* [What this task involves]
Reproduce the whole listing that follows, exactly as it stands.

* [Dataset]
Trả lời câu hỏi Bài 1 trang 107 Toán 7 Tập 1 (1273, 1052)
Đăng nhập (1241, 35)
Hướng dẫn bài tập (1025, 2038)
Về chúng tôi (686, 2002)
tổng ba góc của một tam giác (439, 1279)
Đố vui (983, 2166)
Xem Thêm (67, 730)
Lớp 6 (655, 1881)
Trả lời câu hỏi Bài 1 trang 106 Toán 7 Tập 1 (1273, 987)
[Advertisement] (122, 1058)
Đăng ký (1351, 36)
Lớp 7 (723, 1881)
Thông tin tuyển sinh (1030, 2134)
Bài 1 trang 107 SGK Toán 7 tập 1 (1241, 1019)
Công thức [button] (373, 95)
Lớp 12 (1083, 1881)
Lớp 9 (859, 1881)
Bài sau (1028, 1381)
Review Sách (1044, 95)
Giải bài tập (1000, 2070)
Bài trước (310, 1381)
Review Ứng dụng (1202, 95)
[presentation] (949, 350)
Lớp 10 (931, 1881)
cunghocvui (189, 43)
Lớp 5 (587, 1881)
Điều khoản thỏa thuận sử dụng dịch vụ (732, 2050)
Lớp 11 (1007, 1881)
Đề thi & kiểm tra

* [Exercise response]
Trả lời câu hỏi Bài 1 trang 107 Toán 7 Tập 1 (1273, 1052)
Đăng nhập (1241, 35)
Hướng dẫn bài tập (1025, 2038)
Về chúng tôi (686, 2002)
tổng ba góc của một tam giác (439, 1279)
Đố vui (983, 2166)
Xem Thêm (67, 730)
Lớp 6 (655, 1881)
Trả lời câu hỏi Bài 1 trang 106 Toán 7 Tập 1 (1273, 987)
[Advertisement] (122, 1058)
Đăng ký (1351, 36)
Lớp 7 (723, 1881)
Thông tin tuyển sinh (1030, 2134)
Bài 1 trang 107 SGK Toán 7 tập 1 (1241, 1019)
Công thức [button] (373, 95)
Lớp 12 (1083, 1881)
Lớp 9 (859, 1881)
Bài sau (1028, 1381)
Review Sách (1044, 95)
Giải bài tập (1000, 2070)
Bài trước (310, 1381)
Review Ứng dụng (1202, 95)
[presentation] (949, 350)
Lớp 10 (931, 1881)
cunghocvui (189, 43)
Lớp 5 (587, 1881)
Điều khoản thỏa thuận sử dụng dịch vụ (732, 2050)
Lớp 11 (1007, 1881)
Đề thi & kiểm tra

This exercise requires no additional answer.